:: Given entries

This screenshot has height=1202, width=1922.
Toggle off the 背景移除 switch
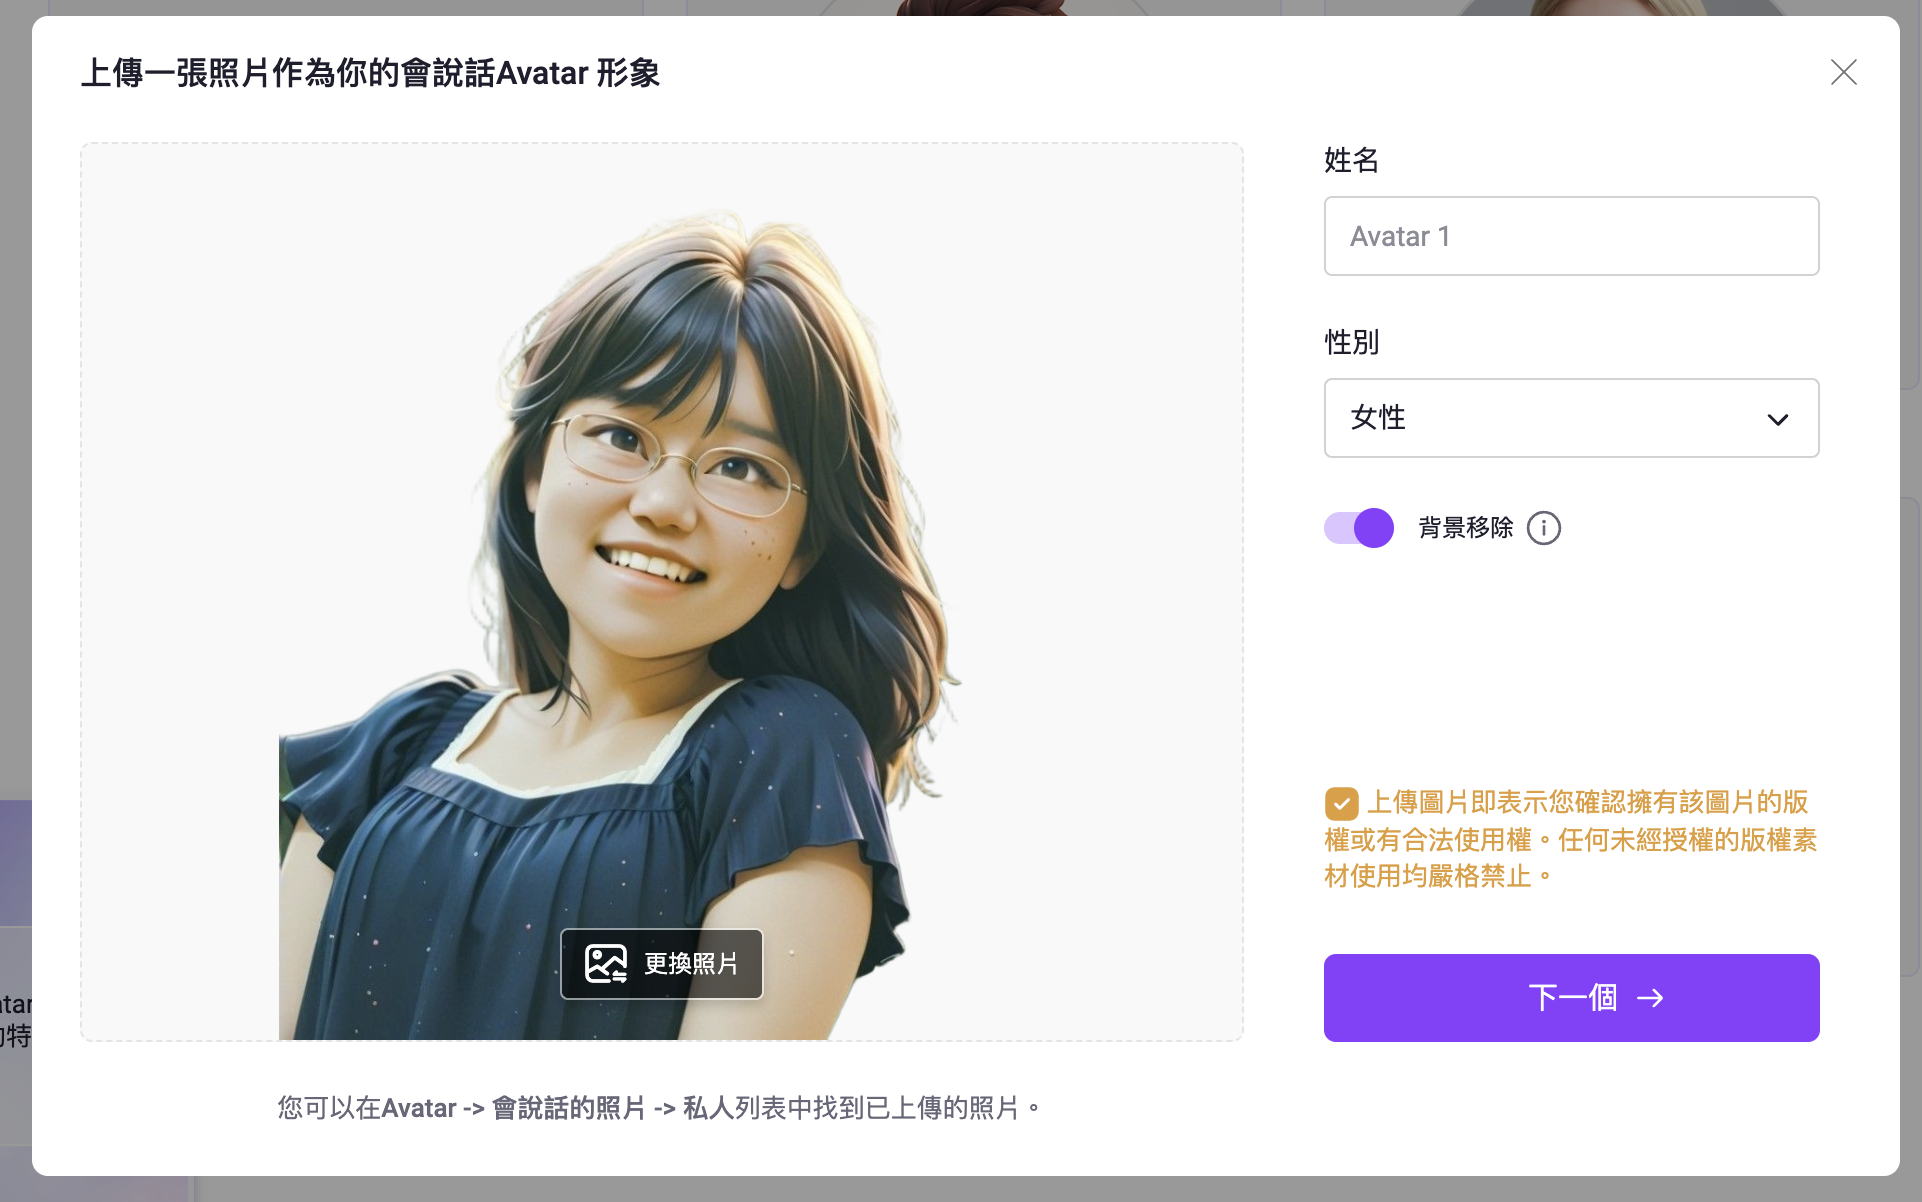coord(1359,528)
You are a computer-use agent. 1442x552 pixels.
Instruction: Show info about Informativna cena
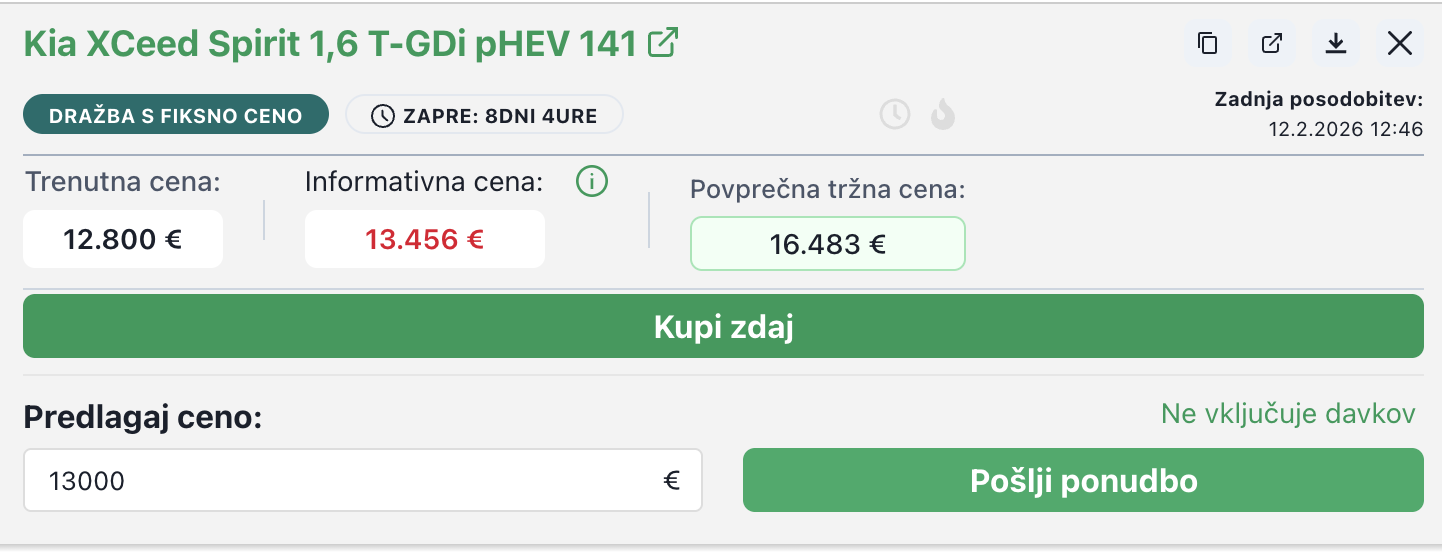pos(592,182)
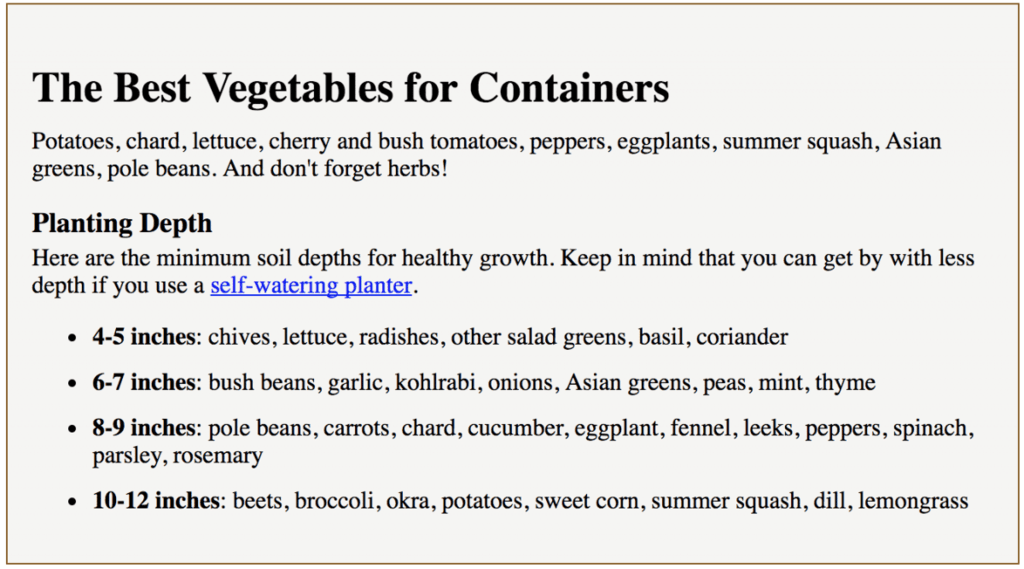
Task: Click the bold 8-9 inches label
Action: pyautogui.click(x=144, y=429)
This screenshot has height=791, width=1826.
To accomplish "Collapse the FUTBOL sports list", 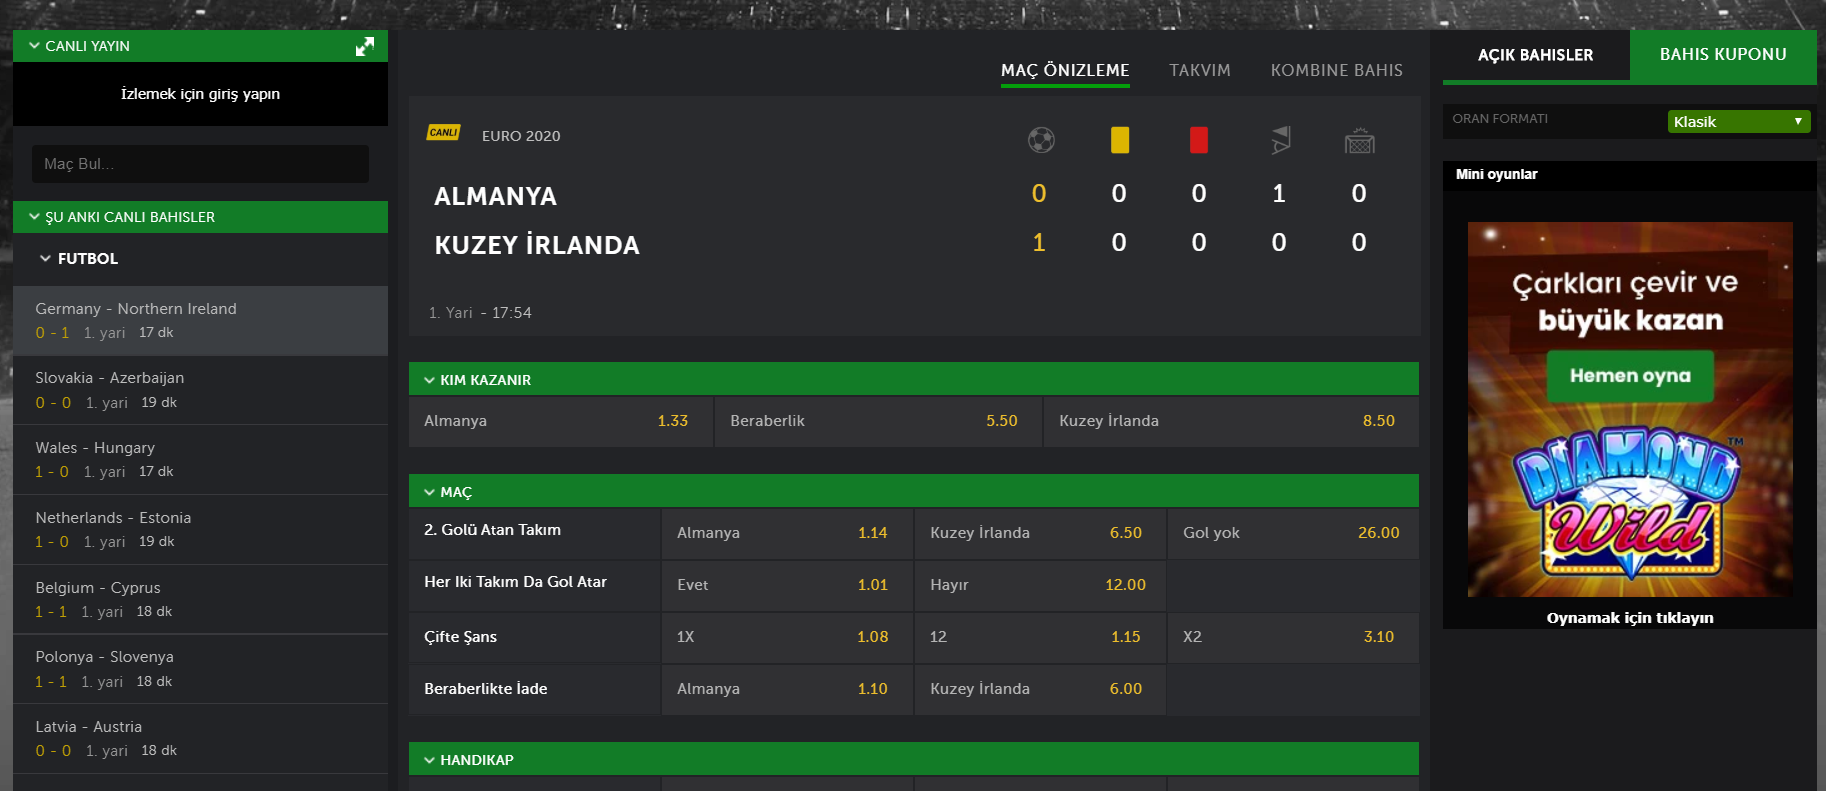I will pos(45,258).
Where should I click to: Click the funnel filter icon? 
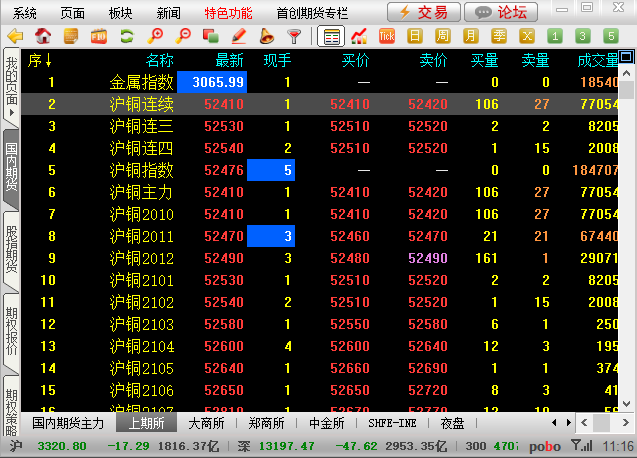(294, 37)
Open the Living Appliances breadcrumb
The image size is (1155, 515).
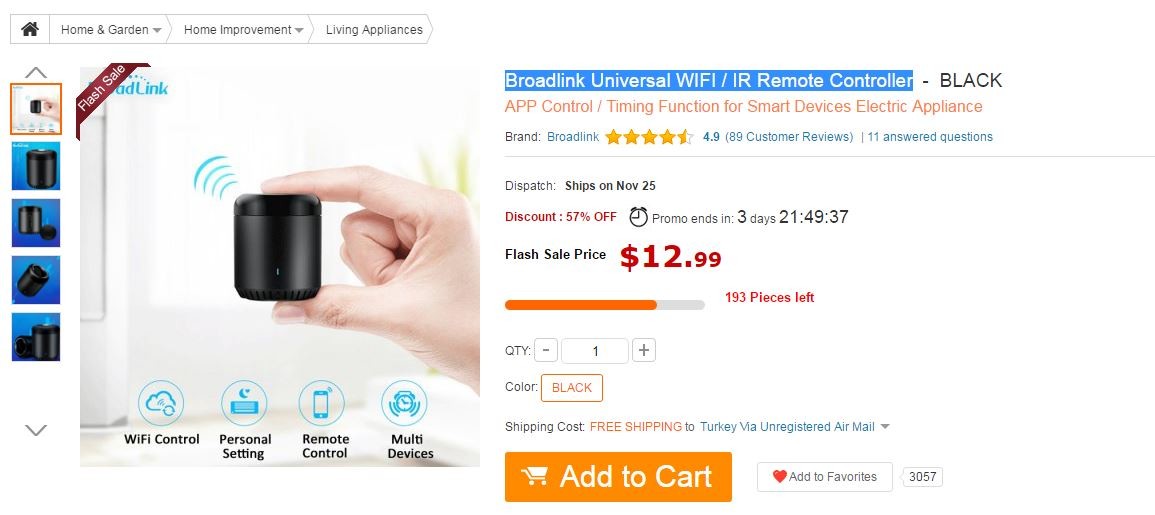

::::

Problem to solve | Starting at the line that has "Open the Living Appliances breadcrumb" and continuing to the end of the material, rewrite those lines with "breadcrumb" changed to "navigation link" and everything else unchanged. Omit the pictures from your answer.

Solution |
Open the Living Appliances navigation link
The image size is (1155, 515).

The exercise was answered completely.